/incident-response
If you see unfamiliar placeholders or need to check which tools are connected, see CONNECTORS.md.
Manage an incident from detection through postmortem.
Usage
/incident-response $ARGUMENTS
Modes
/incident-response new [description] # Start a new incident /incident-response update [status] # Post a status update /incident-response postmortem # Generate postmortem from incident data
If no mode is specified, ask what phase the incident is in.
How It Works
┌─────────────────────────────────────────────────────────────────┐ │ INCIDENT RESPONSE │ ├─────────────────────────────────────────────────────────────────┤ │ Phase 1: TRIAGE │ │ ✓ Assess severity (SEV1-4) │ │ ✓ Identify affected systems and users │ │ ✓ Assign roles (IC, comms, responders) │ │ │ │ Phase 2: COMMUNICATE │ │ ✓ Draft internal status update │ │ ✓ Draft customer communication (if needed) │ │ ✓ Set up war room and cadence │ │ │ │ Phase 3: MITIGATE │ │ ✓ Document mitigation steps taken │ │ ✓ Track timeline of events │ │ ✓ Confirm resolution │ │ │ │ Phase 4: POSTMORTEM │ │ ✓ Blameless postmortem document │ │ ✓ Timeline reconstruction │ │ ✓ Root cause analysis (5 whys) │ │ ✓ Action items with owners │ └─────────────────────────────────────────────────────────────────┘
Severity Classification
Level Criteria Response Time
SEV1 Service down, all users affected Immediate, all-hands
SEV2 Major feature degraded, many users affected Within 15 min
SEV3 Minor feature issue, some users affected Within 1 hour
SEV4 Cosmetic or low-impact issue Next business day
Communication Guidance
Provide clear, factual updates at regular cadence.

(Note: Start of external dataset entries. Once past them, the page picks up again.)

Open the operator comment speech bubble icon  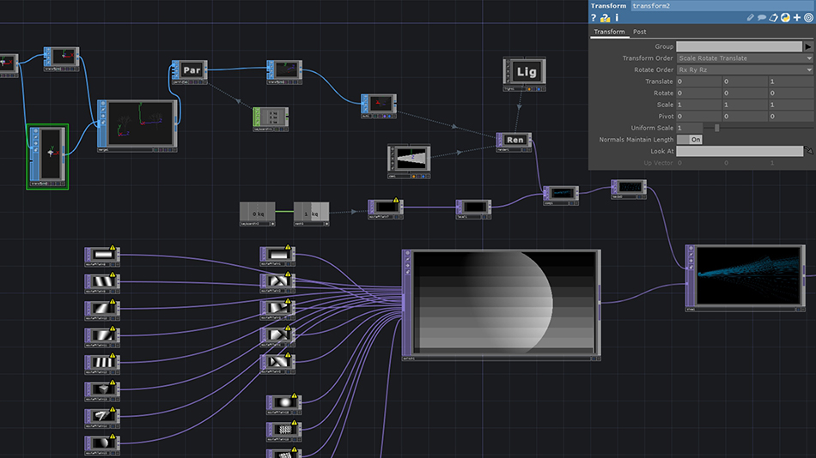coord(762,18)
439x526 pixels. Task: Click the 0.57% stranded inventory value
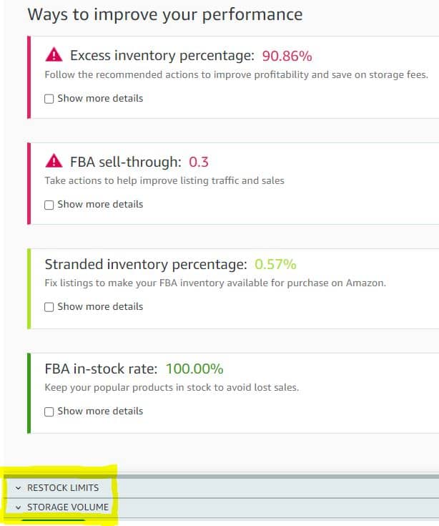coord(275,264)
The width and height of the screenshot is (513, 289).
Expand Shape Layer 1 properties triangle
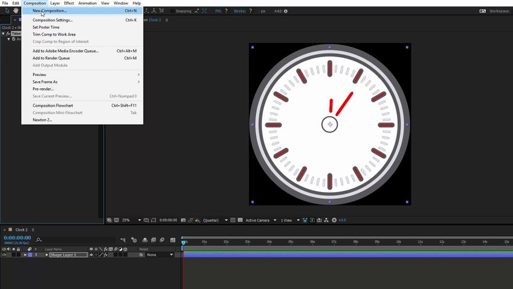(25, 255)
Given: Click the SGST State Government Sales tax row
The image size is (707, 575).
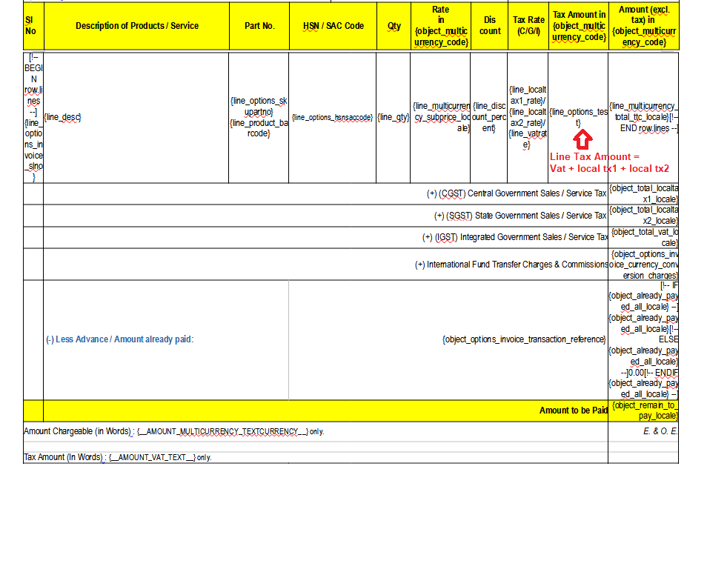Looking at the screenshot, I should 520,216.
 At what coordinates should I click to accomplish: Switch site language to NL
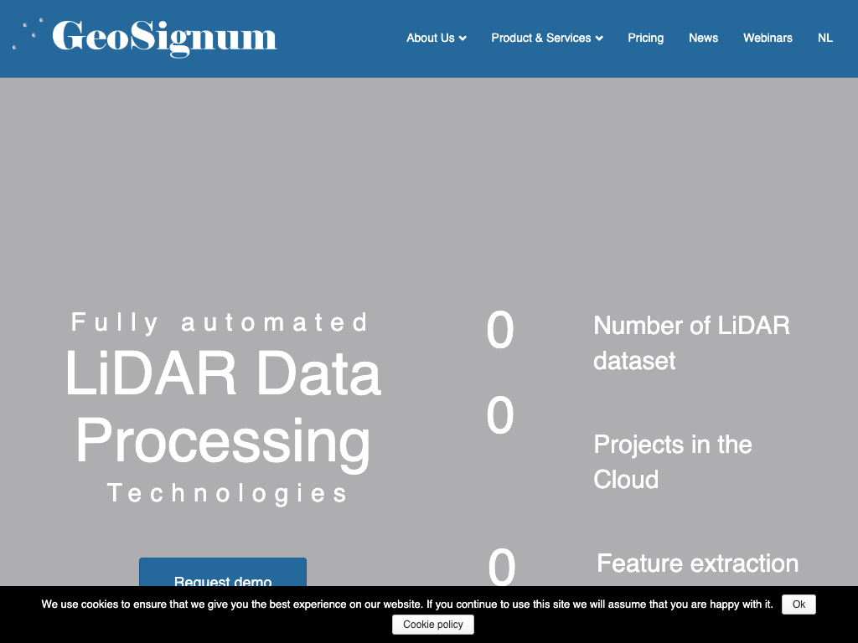pos(825,38)
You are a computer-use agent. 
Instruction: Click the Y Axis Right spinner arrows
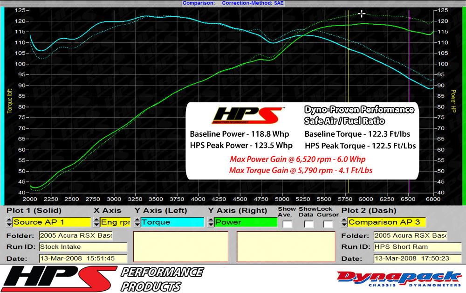click(x=211, y=222)
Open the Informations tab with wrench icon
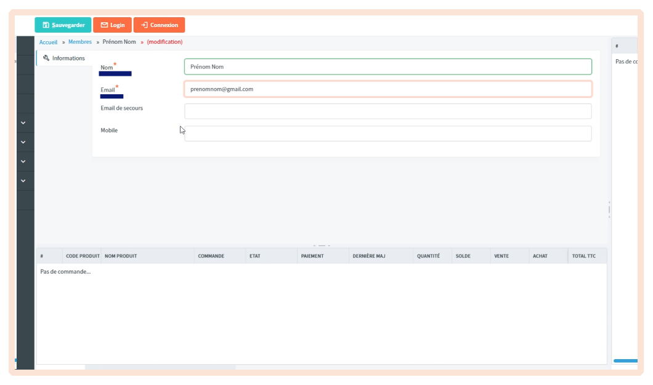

Include: what's happening, who's affected, what we're doing, when the next update is.
Output — Status Update
Incident Update: [Title]
Severity: SEV[1-4] | Status: Investigating | Identified | Monitoring | Resolved Impact: [Who/what is affected] Last Updated: [Timestamp]
Current Status
[What we know now]
Actions Taken
- [Action 1]
- [Action 2]
Next Steps
- [What's happening next and ETA]
Timeline
| Time | Event |
|---|---|
| [HH:MM] | [Event] |
Output — Postmortem
Postmortem: [Incident Title]
Date: [Date] | Duration: [X hours] | Severity: SEV[X] Authors: [Names] | Status: Draft
Summary
[2-3 sentence plain-language summary]
Impact
- [Users affected]
- [Duration of impact]
- [Business impact if quantifiable]
Timeline
| Time (UTC) | Event |
|---|---|
| [HH:MM] | [Event] |
Root Cause
[Detailed explanation of what caused the incident]
5 Whys
- Why did [symptom]? → [Because...]
- Why did [cause 1]? → [Because...]
- Why did [cause 2]? → [Because...]
- Why did [cause 3]? → [Because...]
- Why did [cause 4]? → [Root cause]
What Went Well
- [Things that worked]
What Went Poorly
- [Things that didn't work]
Action Items
| Action | Owner | Priority | Due Date |
|---|---|---|---|
| [Action] | [Person] | P0/P1/P2 | [Date] |
Lessons Learned
[Key takeaways for the team]
If Connectors Available
If ~~monitoring is connected:
-
Pull alert details and metrics
-
Show graphs of affected metrics
If ~~incident management is connected:
-
Create or update incident in PagerDuty/Opsgenie
-
Page on-call responders
If ~~chat is connected:
-
Post status updates to incident channel
-
Create war room channel
Tips
-
Start writing immediately — Don't wait for complete information. Update as you learn more.
-
Keep updates factual — What we know, what we've done, what's next. No speculation.
-
Postmortems are blameless — Focus on systems and processes, not individuals.